Steve Benen points to a Pew Center on Religion study about the relationship between religiosity and support for torture. Weekly churchgoers are more likely to support torture than those who attend occasionally, who in turn are more likely to support torture than those who never go to services. And white evangelicals are more torture-prone than mainline Protestants or non-Hispanic Catholics. Support for torture is lowest among atheists, agnostics, and those who claim no particular religious affiliation.
Steve, and Adam Serwer, are quick to point to the inconsistency between moral absolutism about sexual practices and flexible standards about torture. Chris Good has other theological reflections: does belief in the Crucifixion increase tolerance for suffering-for-a-purpose (where in this case the claimed purpose is national security)? He might have added that belief in Hell suggests that the Author of Creation isn’t opposed to limitless suffering. You could play this game all day, and leave yourself with a pretty smug feeling about your low religiosity.
Would it be intolerably rude of me to point out that this is entirely based on bad statistical analysis? First off, the reported differences are pretty small: torture is believed to be never acceptable by 26% of those who don’t attend church at all and by 23% of those who attend weekly or more. On a sample size of 730, that’s well within the margin of sampling error.
But even if a larger sample showed the effects to be statistically significant, that wouldn’t tell you much about the causal relationships. Attitudes toward torture and other political questions might be correlated with religiosity as measured by frequency of church attendance, with religious denomination, with ethnicity, with sex, with education, with social class, and with age. And any of those other variables might be correlated with religiosity.
I would guess, for example, that person whose ancestors came from the Anglo-Scottish Border region would be more inclined to support torture than an otherwise similar person (matched for religiosity, age, sex, education, social class, and age) whose ancestors were from other parts of England. Similarly, a resident of the southern mountain region of the U.S., or someone whose ancestors lived there, would probably be more torture-friendly than a New England Yankee or someone of Scandinavian descent living in the upper Midwest. (“More inclined,” I say: Jim Webb provides a proud counter-example.)
If it’s also true that people whose ancestry or region predicts support for torture are more likely to be evangelical Protestants or frequent churchgoers, then we might get a completely spurious correlation between religiosity and support for torture. Any decent sociology paper on this topic would try to rule out spurious correlation before proceeding to speculation, but the conventions of polling and of poll-based journalism don’t involve taking that preliminary step.
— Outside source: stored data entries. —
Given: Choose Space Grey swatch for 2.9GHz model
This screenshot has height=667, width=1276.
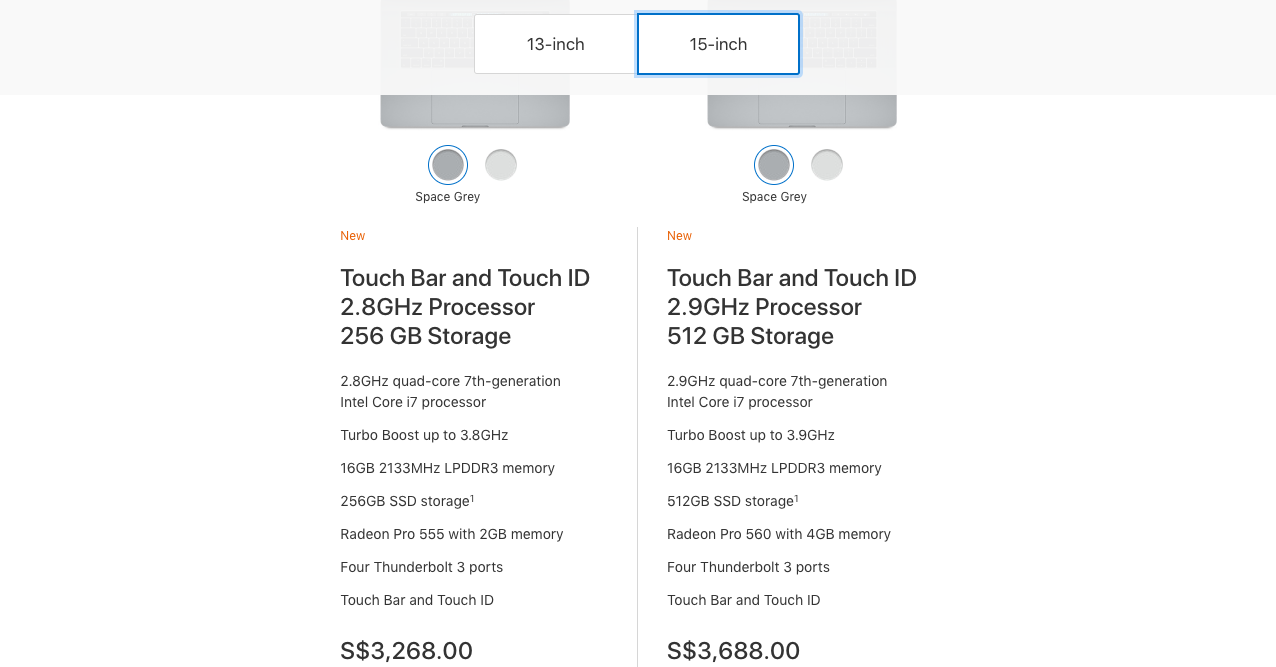Looking at the screenshot, I should (774, 165).
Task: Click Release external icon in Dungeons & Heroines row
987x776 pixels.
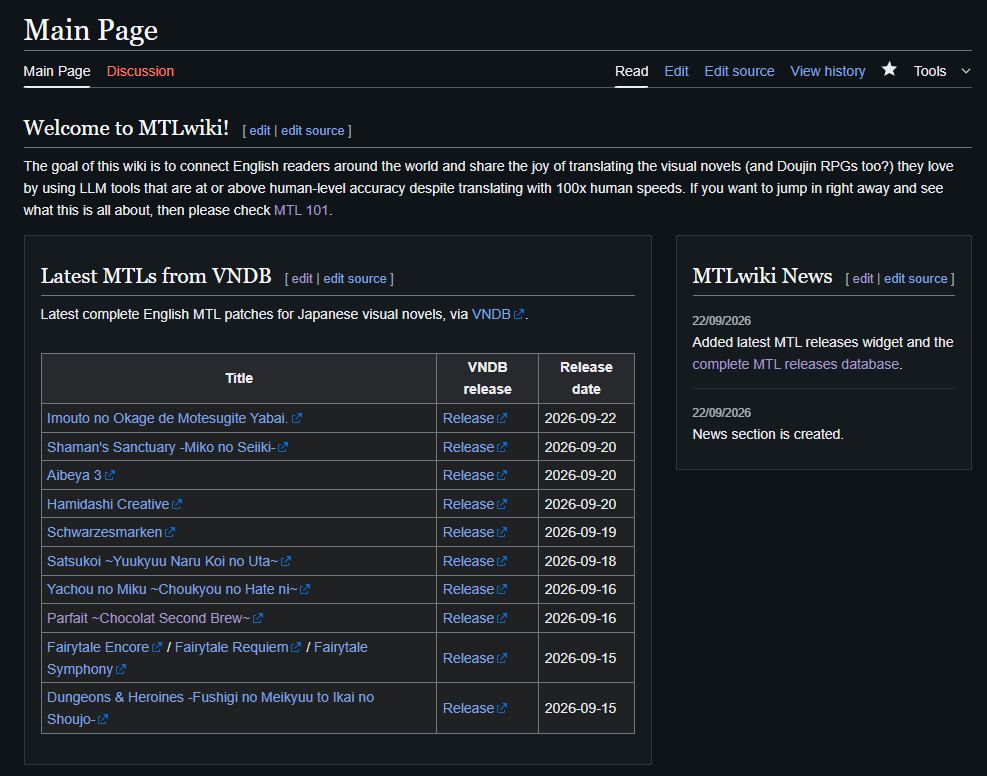Action: [502, 708]
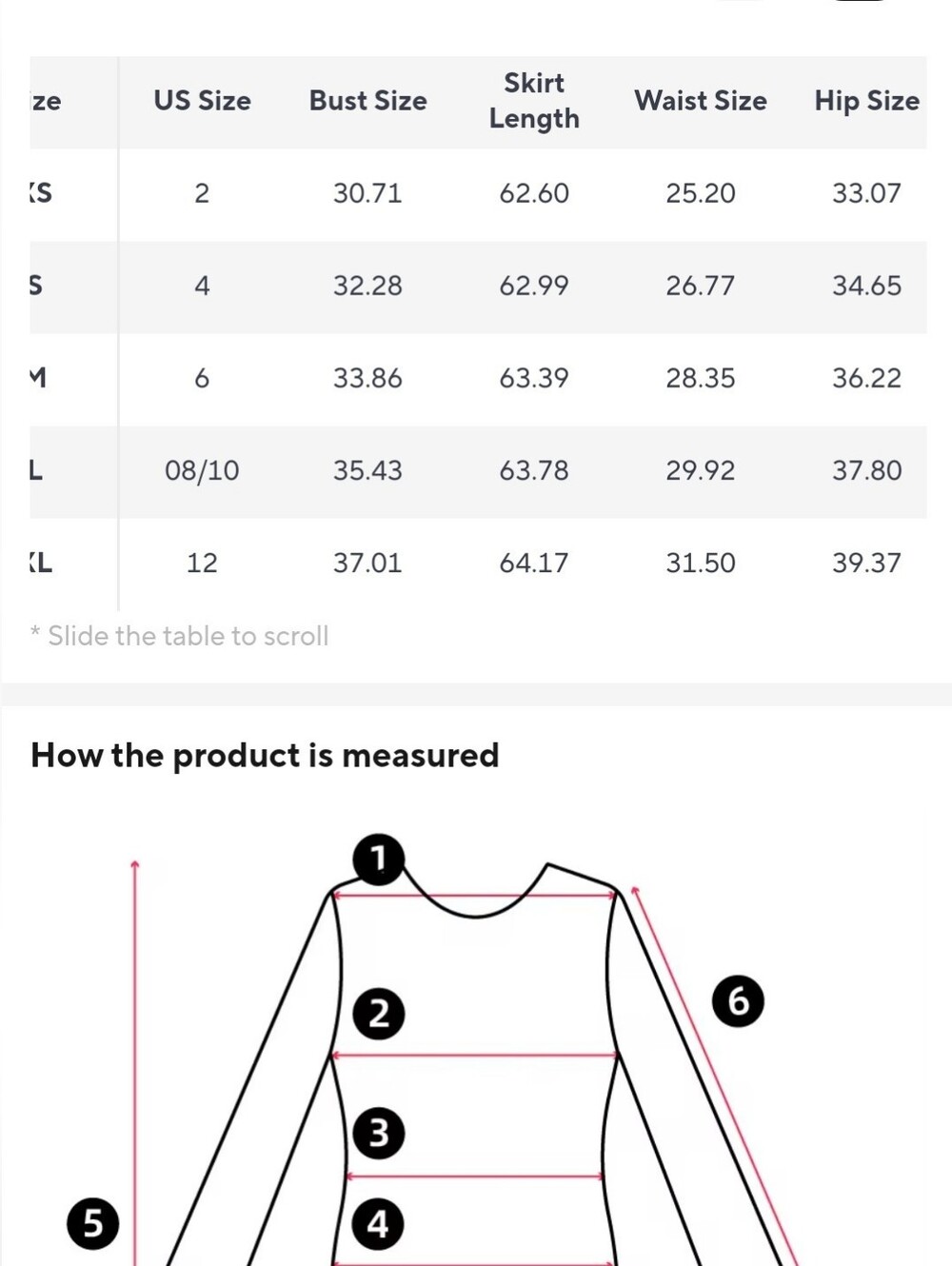Viewport: 952px width, 1266px height.
Task: Click the Slide the table to scroll hint
Action: click(x=180, y=636)
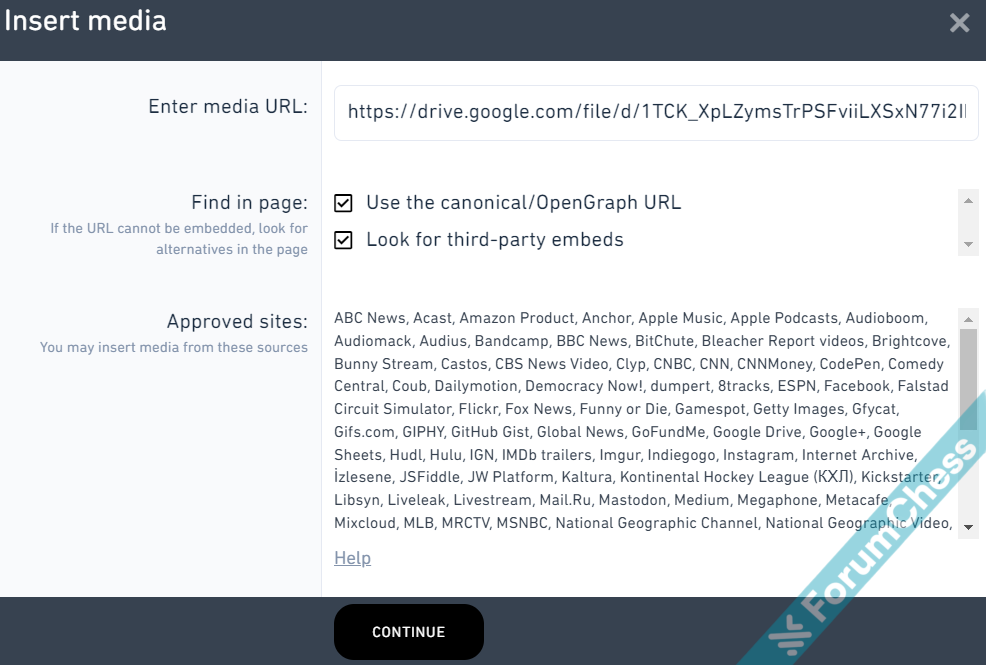The height and width of the screenshot is (665, 986).
Task: Enable the third-party embeds checkbox
Action: [344, 240]
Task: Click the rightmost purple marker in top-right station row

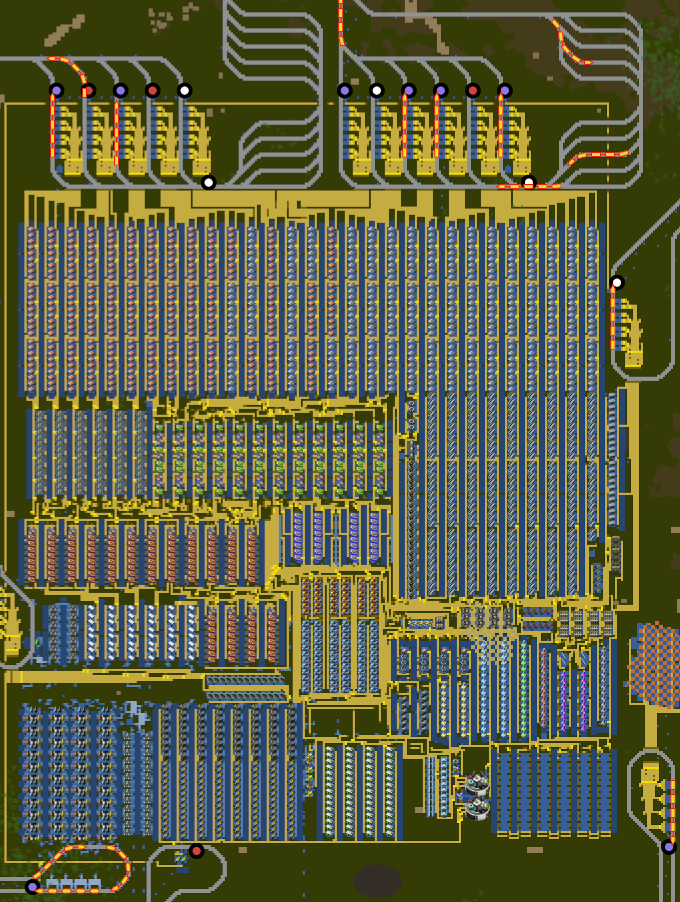Action: point(505,90)
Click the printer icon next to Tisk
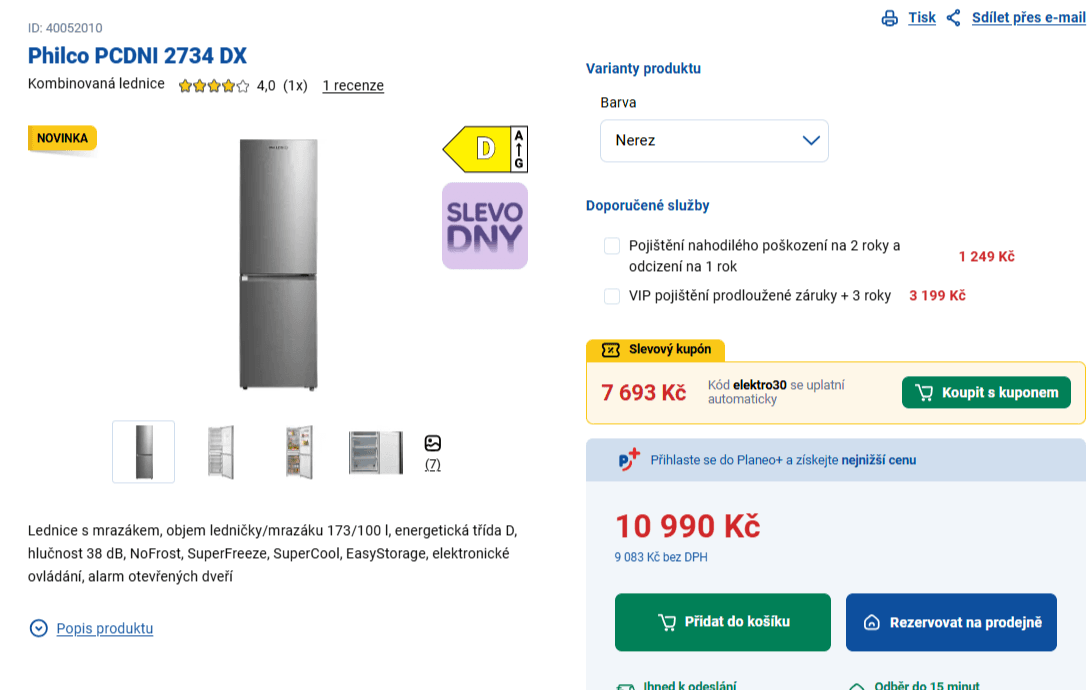The height and width of the screenshot is (690, 1090). click(x=889, y=18)
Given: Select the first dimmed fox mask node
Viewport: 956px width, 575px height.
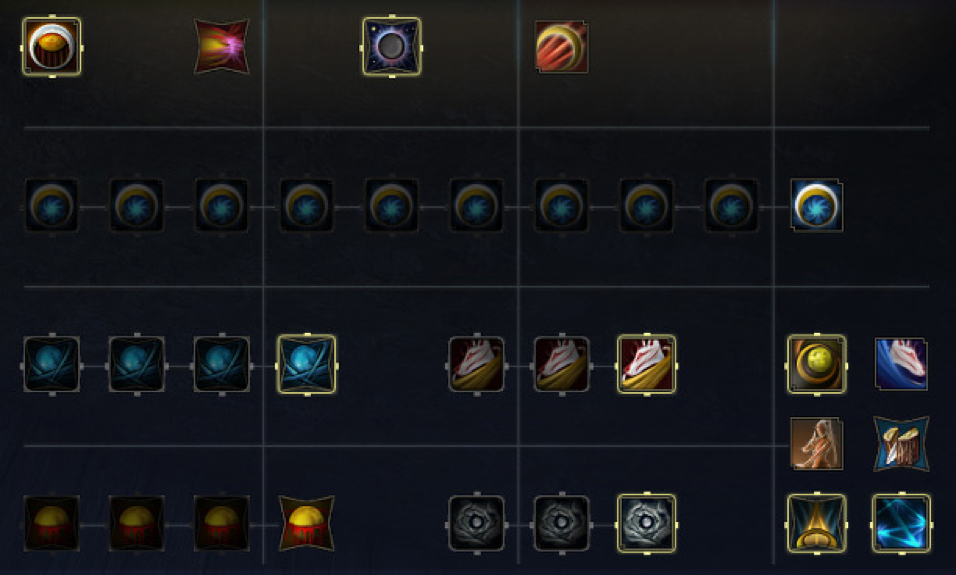Looking at the screenshot, I should tap(476, 364).
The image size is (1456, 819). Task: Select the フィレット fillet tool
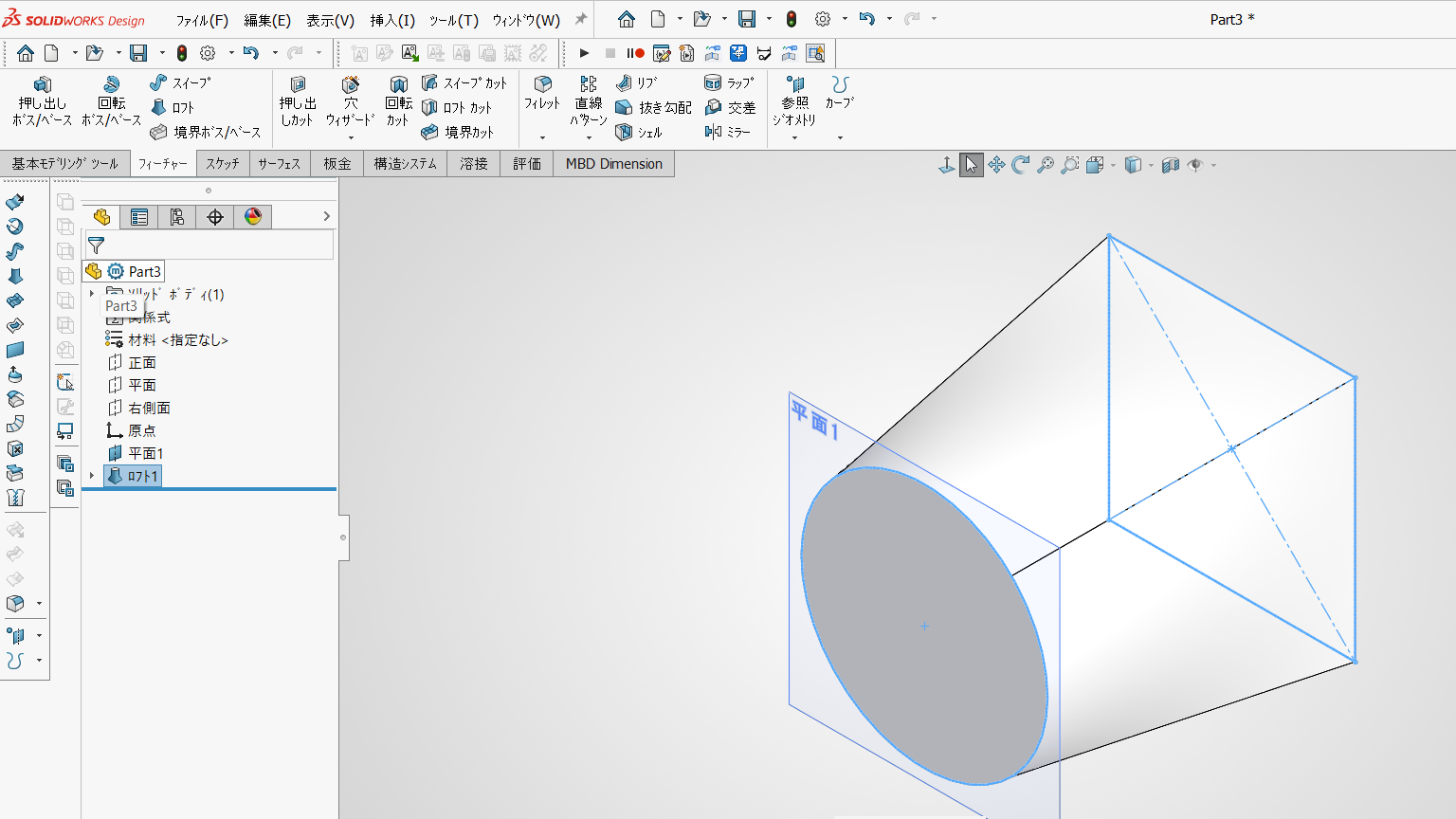point(542,94)
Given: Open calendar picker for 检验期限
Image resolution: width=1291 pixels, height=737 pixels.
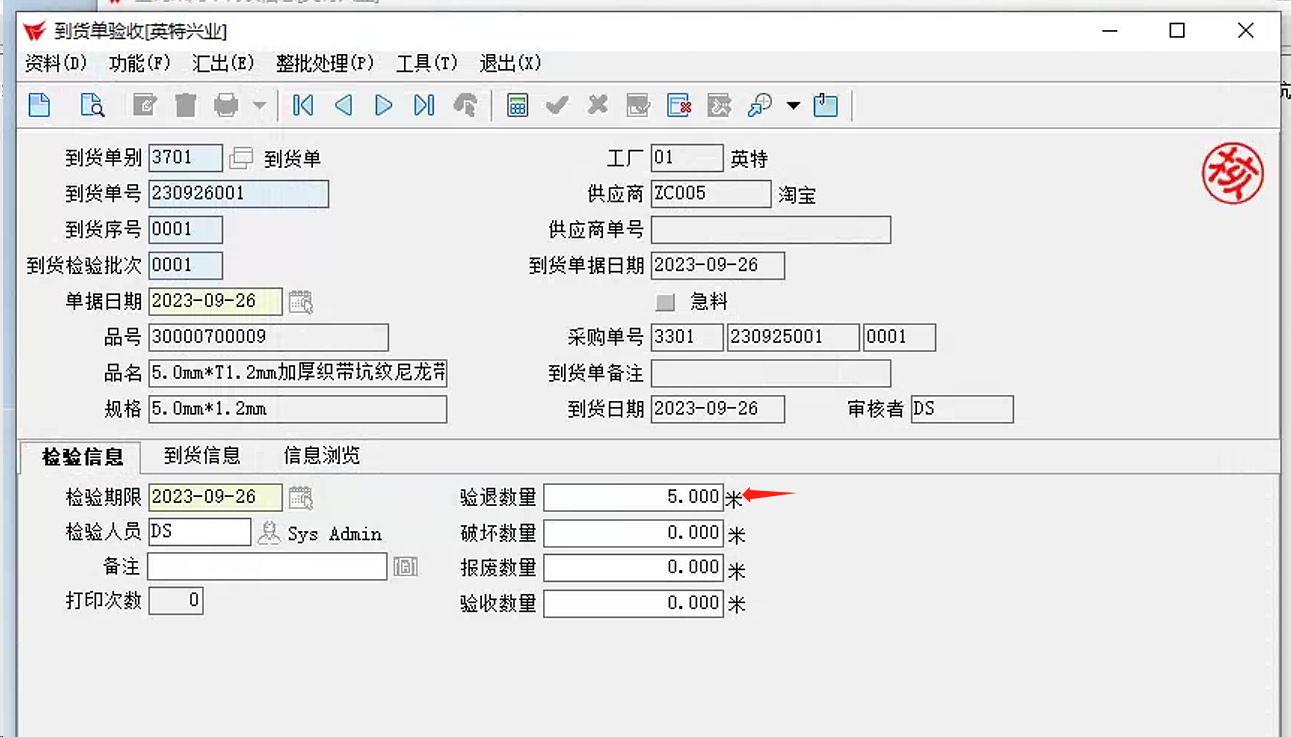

“Who Would Jesus Torture?” is still a good polemic to aim at those who proclaim themselves “Christians” and also support defacing what they believe to be the Image of God in the form of another human being. And I wouldn’t be surprised if a properly-controlled study found that Hellfire religion did in fact have a pernicious effect on moral character when issues of cruelty are involved. Maybe we should find it shocking that weekly attendance at Christian services doesn’t have an obvious protective effect against support for torture.* But as it stands the Pew numbers tell us roughly nothing interesting about how religion does, or doesn’t, influence attitudes toward torture.
* Footnote A real Bible-believer would be barred from making the argument “Torture may be wrong in itself, but it’s justified to prevent terrorist acts.” Again and again in the “historical” book of the Tanakh, God tells the Israelites that He, and not material factors such as troop strength, determines success on the in battlefield, and that the key to victory is therefore observance of the Law. As someone who is, for these purposes, an atheist, I have to confront the possibility that history might go terribly wrong if people like me refuse to undertake morally distasteful but necessary tasks. But a Christian or a Jew or a Muslim who believes in a God Who acts in the world ought to have no such worry, and be prepared to do the right thing with faith that God will sort out the results.